Stillwater's famed dinner train moved from the north end of downtown just after 3 a.m. Thursday. The crews had no problems moving two railroad cars through historic downtown by flatbed trailer.

The Minnesota Zephyr has left the station.

A crew from Savage Heavy Haul, Inc. moved two of Stillwater's famed 60-ton dining cars through downtown by the dark of night.

The move began at 3 a.m. Thursday and went perfectly. After making a sharp turn from Mulberry onto Main Street, the dining cars weaved their way through stop lights on 13-axel flatbed trailers.

Check back later today for video of the move.

The dining cars will be stored at Andersen Windows in Bayport. For those who are curious, the railroad cars went over the bridge into Bayport, not under it.

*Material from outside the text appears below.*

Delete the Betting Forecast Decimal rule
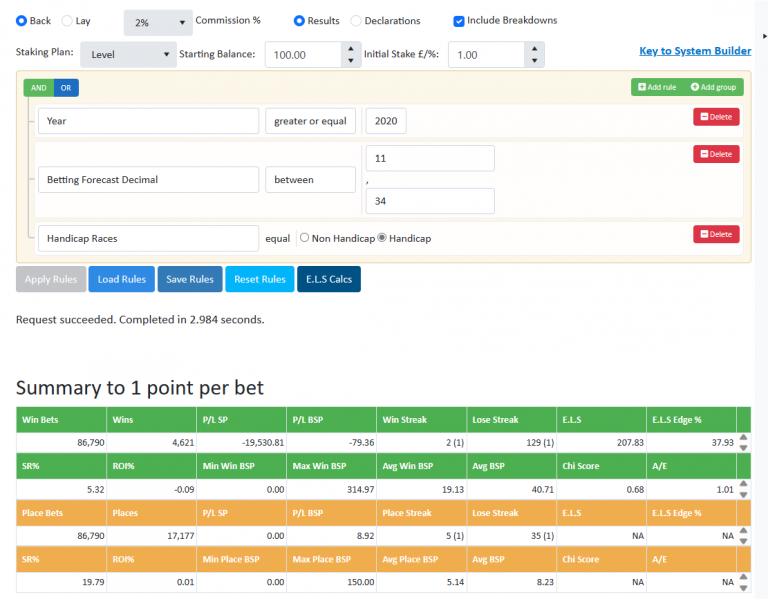Image resolution: width=768 pixels, height=599 pixels. pyautogui.click(x=716, y=154)
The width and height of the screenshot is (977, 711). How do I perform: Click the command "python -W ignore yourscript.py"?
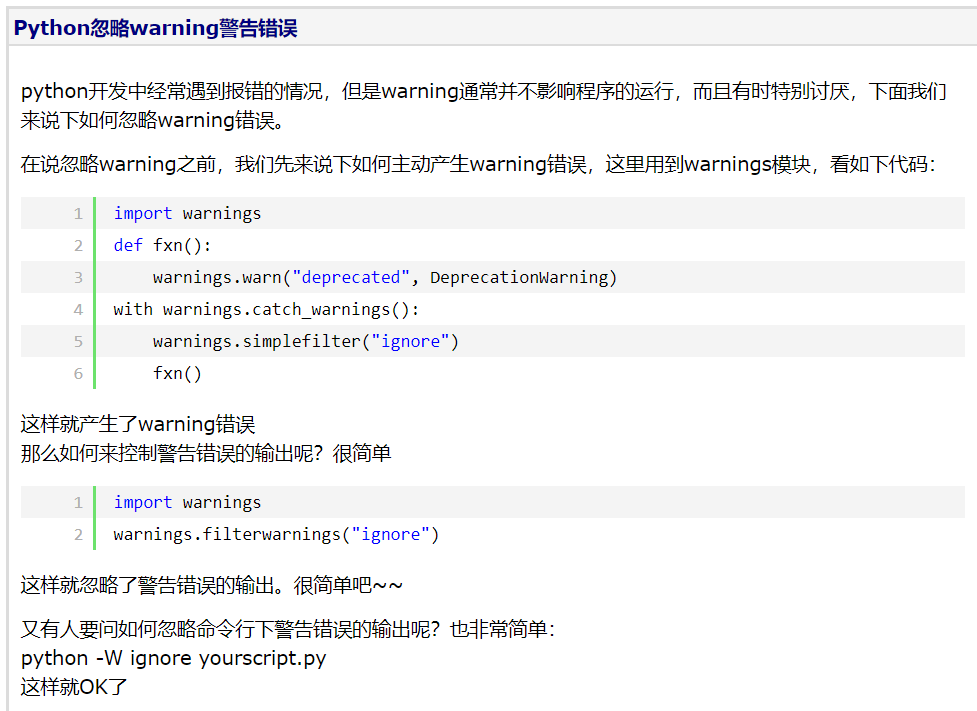(x=173, y=658)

The move was initially set to start Wednesday, but was canceled because contracts weren't in place, Zephyr owner David Paradeau said Wednesday morning.

"We had a few problems that we're still working out," Paradeau said. "We need to put together contracts for insurance, safety and security issues once the cars are moved.”

In all, six dining cars  and two locomotives will be moved.

Moving crews have repeatedly said it is their understanding that once the railroad cars leave Stillwater the plan is to move them to Oregon.

Paradeau has not said where the cars will be moved and says the railroad cars have yet to be sold.

So what does an operation like the one to move the Zephyr from Stillwater cost?

“Tons,” Paradeau said. “It is massive. There is a combination of stuff I can’t really be privileged to get into, but there are banks and stuff helping me fund this. It’s massive. More than anyone can imagine—and that’s just to move it.”

The 5.9-mile train corridor was purchased by the Minnesota Department of Natural Resources on Feb. 16 for $4.25 million. The Zephyr rail will eventually become the Browns Creek Trail.


Bradley Johnson July 12, 2012 at 01:38 PM
Nice shots, Shawn. The black-and-whites are great and give the event the feeling of historical importance that it demands. For a town that has had trains from its very beginnings, this is a big deal.
Shawn Hogendorf July 12, 2012 at 07:40 PM
Thanks, Bob. It really was cool to be able to capture this. My hope is to get out a few more times and get a few more landmarks in the shots, too.
HHF34 July 13, 2012 at 06:41 AM
Great pics! The B&W's really do the train cars service over the color! One can only imagine where the decimal point is on the whole move in and of itself... Hopefully there is a company that will purchase the train and restore it to its full use and glory!